Kita tahu, dalam sistem kapitalisme itu ada yang disebut dengan krisis konjungtur alias krisis musiman, karena sebab-sebab kelebihan produksi atau juga ekonomi gelembung yang diciptakan oleh para kapitalis. Ketika krisis terjadi, maka negara-negara maju itu melalui organisasi multilateral mereka seperti IMF, World Bank dan lain-lain, lemparkan skema hutang.

Hutang haram itu, yaitu hutang tapi diberikan dengan aturan main yang mereka kehendaki.

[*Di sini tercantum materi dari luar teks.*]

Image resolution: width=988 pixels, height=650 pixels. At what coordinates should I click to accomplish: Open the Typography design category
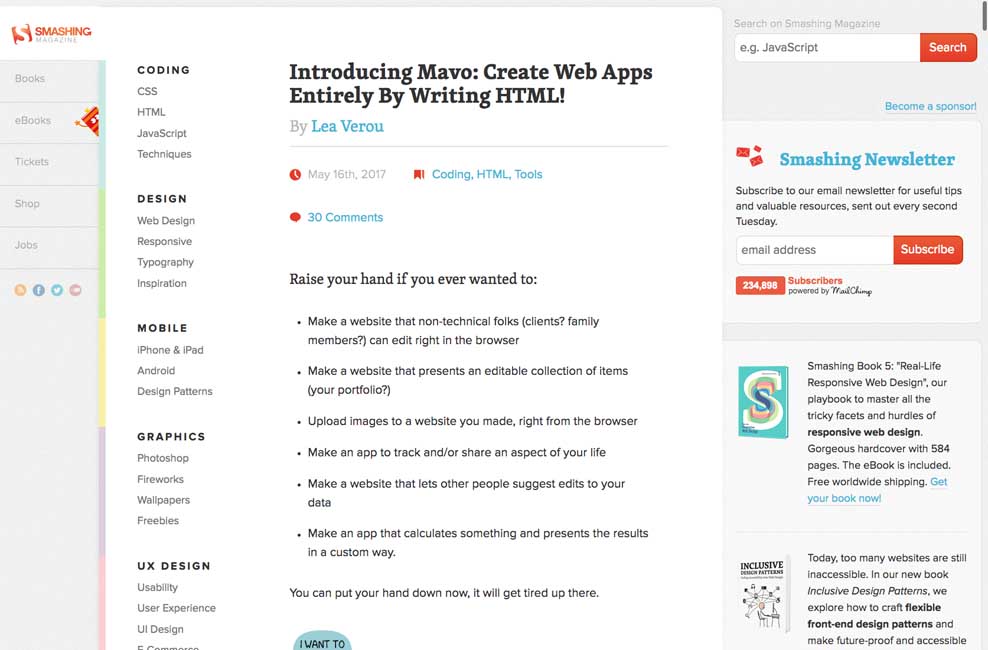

Sebut saja, misalnya, adalah krisis moneter 1997, uang itu melalui Letter of Intens hanya boleh digunakan untuk selamatkan rupiah dan juga lembaga perbankkan. Dan karena ini adalah sektor tertier yang penting untuk dijadikan alat sedot kepentingan ekonomi  mereka. Ini dibutikan dengan penguasaan asing di perkenankan hingga 99 persen, sebagai yang terburuk di dunia. Bandingkan Malaysia, misalnya, yang hanya 17,5 persen diperkenankan untuk kepemilikan asing.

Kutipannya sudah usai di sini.